### WHAT TO WORK ON:
Copy the data from the line containing "You are a computer-use" through the line containing "point(367,130)", inclusive, substituting "button" for "arrow" and leaving everything else unchanged. Leave the pictures out of your answer.

### SUPPLIED ENTRIES:
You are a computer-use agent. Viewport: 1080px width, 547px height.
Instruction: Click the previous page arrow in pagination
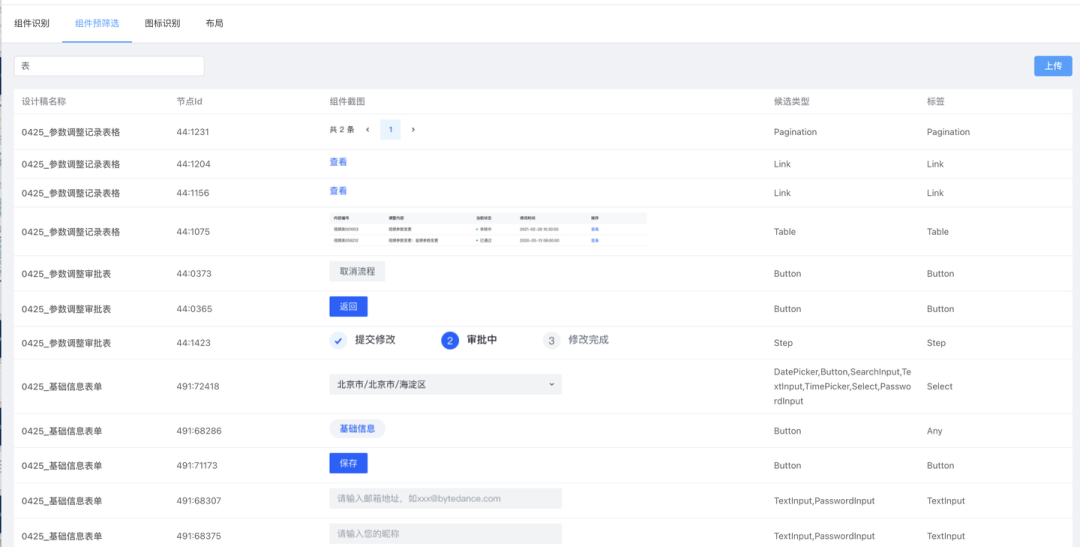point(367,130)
--
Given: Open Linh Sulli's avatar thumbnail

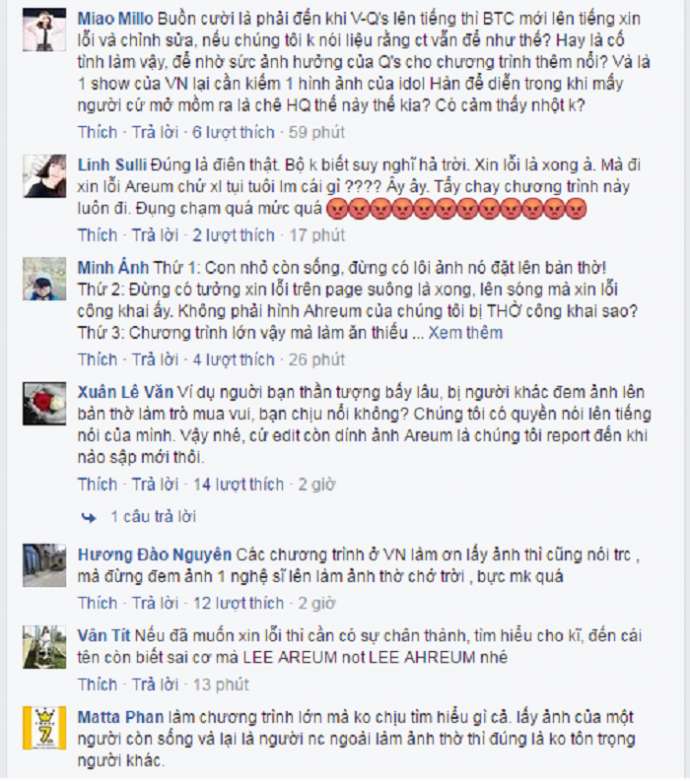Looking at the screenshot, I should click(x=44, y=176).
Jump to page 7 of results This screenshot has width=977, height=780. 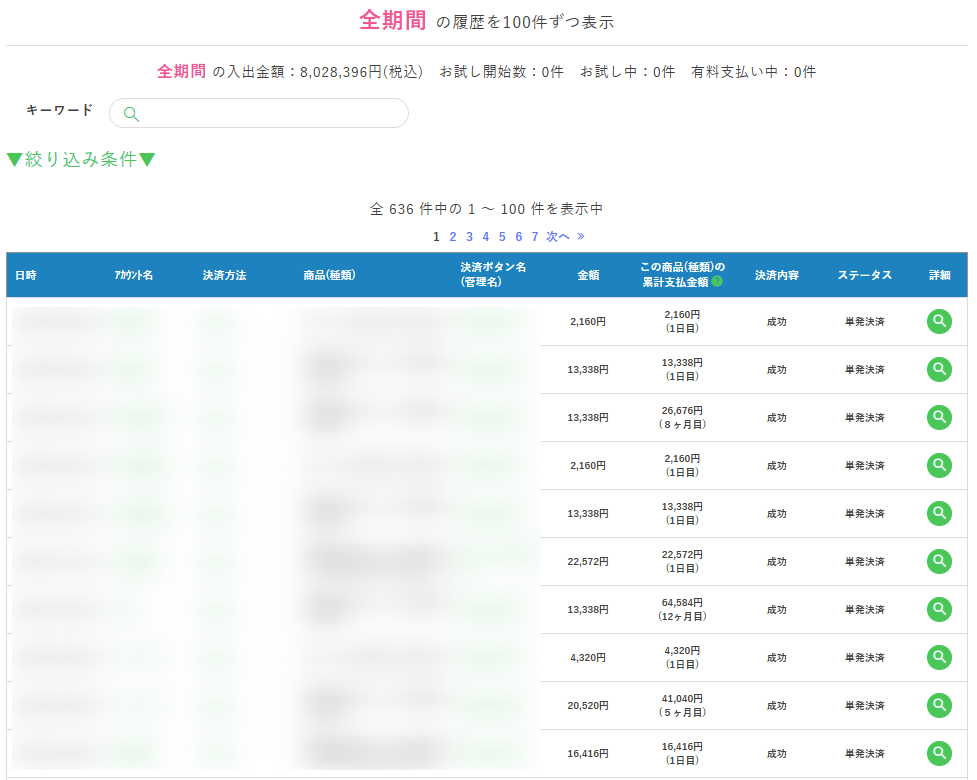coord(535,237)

### WRITTEN RESPONSE:
You are a computer-use agent. Viewport: 1080px width, 547px height.
Instruction: Click the previous page button in pagination
point(367,130)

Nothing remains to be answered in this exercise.